IBM has introduced a 3500 model to its Spectrum Scale Enterprise Storage Server (ESS) portfolio with a faster controller CPU and more throughput – up to 91GB/sec sequential read.
The ESS 3000 series chassis are 2U x 24-bay server storage boxes tailored for running Spectrum Scale, IBM ’s scale-out parallel access file system. They use NVMe SSDs and have dual active:active controllers with either 100Gbit Ethernet or 200Gbit HDR InfiniBand ports. The ESS 3000 was introduced in October 2019 with the 3200 announced in April 2021. The 3500 has come along just over 12 months later.

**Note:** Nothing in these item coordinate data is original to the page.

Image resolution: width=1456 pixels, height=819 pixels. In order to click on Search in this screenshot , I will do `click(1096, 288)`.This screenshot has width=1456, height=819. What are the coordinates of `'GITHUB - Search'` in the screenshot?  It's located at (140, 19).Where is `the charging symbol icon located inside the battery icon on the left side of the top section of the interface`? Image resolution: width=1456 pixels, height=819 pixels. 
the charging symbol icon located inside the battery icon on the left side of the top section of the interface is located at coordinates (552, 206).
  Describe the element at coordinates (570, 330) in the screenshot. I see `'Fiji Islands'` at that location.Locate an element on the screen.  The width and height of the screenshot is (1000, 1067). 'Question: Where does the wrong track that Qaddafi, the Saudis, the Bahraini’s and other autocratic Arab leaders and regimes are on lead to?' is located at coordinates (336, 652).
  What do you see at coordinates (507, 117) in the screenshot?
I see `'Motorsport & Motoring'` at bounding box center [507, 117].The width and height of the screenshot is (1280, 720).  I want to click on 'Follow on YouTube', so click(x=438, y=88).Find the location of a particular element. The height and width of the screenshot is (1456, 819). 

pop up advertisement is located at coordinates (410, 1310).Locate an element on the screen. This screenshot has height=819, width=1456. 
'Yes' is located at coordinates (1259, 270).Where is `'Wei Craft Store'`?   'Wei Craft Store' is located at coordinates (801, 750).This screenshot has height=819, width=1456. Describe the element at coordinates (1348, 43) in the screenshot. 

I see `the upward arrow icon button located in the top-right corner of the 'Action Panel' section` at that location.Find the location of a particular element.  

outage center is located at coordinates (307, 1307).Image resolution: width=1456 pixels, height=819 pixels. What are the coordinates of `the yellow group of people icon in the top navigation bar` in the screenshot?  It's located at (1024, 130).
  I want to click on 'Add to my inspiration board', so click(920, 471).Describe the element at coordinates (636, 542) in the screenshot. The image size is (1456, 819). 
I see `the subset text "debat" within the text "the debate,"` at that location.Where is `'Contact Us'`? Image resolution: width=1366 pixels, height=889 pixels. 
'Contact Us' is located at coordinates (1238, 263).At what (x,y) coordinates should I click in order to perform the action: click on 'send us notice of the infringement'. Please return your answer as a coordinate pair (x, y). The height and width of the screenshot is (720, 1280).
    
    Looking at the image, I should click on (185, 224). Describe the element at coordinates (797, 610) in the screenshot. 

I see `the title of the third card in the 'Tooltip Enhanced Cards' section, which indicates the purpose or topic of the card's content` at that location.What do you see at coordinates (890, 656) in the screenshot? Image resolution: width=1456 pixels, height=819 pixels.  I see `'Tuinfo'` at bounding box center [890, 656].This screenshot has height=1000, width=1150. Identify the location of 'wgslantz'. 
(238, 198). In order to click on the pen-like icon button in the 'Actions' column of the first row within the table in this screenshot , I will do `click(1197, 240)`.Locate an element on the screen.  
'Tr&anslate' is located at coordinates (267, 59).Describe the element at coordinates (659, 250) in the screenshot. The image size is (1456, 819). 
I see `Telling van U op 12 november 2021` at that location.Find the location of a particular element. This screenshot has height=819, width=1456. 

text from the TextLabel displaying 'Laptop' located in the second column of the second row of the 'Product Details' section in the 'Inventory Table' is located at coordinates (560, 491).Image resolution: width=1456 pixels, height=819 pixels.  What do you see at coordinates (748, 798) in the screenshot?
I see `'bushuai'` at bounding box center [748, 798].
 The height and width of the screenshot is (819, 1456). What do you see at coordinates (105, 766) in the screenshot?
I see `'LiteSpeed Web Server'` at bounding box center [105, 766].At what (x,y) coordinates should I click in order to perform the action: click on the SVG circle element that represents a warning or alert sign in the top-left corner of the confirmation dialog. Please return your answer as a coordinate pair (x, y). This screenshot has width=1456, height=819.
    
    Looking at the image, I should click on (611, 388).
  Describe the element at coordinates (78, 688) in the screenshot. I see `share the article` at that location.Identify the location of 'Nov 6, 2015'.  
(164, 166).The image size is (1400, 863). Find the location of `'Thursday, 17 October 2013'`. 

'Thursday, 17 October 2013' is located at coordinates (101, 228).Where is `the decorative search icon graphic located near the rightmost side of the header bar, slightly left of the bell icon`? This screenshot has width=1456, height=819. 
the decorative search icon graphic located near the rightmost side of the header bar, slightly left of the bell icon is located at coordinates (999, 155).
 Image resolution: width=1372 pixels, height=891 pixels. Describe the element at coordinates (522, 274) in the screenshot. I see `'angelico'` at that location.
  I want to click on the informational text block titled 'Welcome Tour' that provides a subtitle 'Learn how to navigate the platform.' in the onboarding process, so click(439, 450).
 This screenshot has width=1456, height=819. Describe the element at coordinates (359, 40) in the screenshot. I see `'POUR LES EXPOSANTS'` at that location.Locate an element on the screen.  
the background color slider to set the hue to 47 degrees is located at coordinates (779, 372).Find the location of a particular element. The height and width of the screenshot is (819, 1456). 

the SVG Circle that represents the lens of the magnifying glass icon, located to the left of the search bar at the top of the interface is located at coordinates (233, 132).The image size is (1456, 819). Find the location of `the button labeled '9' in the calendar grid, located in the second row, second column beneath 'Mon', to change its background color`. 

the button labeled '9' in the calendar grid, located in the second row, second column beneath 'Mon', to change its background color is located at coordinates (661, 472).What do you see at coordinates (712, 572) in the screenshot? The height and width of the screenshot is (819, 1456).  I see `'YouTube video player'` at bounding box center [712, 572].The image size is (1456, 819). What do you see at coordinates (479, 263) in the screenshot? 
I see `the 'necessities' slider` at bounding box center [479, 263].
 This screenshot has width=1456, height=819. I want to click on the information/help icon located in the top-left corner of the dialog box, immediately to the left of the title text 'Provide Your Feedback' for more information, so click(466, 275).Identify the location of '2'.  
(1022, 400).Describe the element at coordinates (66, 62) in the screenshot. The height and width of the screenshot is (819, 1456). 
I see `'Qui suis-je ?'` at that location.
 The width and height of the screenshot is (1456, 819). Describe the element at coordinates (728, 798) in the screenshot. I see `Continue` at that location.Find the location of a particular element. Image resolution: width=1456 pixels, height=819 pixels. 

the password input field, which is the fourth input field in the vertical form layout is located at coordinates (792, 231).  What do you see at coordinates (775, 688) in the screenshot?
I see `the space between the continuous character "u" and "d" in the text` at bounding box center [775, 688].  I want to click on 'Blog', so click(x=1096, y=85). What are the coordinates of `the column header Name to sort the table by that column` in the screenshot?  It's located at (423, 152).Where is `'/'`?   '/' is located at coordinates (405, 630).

There is no formal IBM announcement, but a 3500 datasheet provides details which we’ve used to build a table comparing the 3000, 3200, and 3500 ESS boxes:
One obvious change is that the 3500 has less than half the raw capacity of the prior ESS 3200 because it only supports 3.84, 7.68 or 15.36TB SSDs, IBM’s proprietary Flash Core Modules (FCM). The 3200 supports these capacities and a larger 38TB FCM, taking its total chassis capacity to 912TB versus 3500’s 368.6TB. IBM does say that, with LZ4 compression, the 3500’s effective capacity is 1PB.
Another change is that the controller CPU and DRAM have changed, with the 3500 having less DRAM, 512GB, than the 3200’s 768GB maximum. But the 3500 has a faster CPU, an AMD EPYC 7642.
This 7642 processor has 48 cores and runs at 2.30GHz versus the EPYC 7552 used in the ESS 3200, with its 48 cores running at a slightly slower 2.20GHz. The 7642 also has an all-core turbo frequency of 2.80GHz versus the 7552’s 2.50GHz, and boasts a 256MB L3 cache, 64MB larger than the 7552’s 192MB.
Our thinking is that IBM is optimizing the 3500 for throughput, and its maximum 91GB/sec sequential read rating is 14 per cent faster than the 3200’s 80GB/sec rating. An IBM insider told us it basically has “more horsepower for GPU computing.”
With the ESS 3200 being used in an Nvidia SuperPOD AI system configuration, we can see that a faster 3500 would improve the SuperPOD’s performance beyond that of a 3200 system, and get machine learning models trained faster.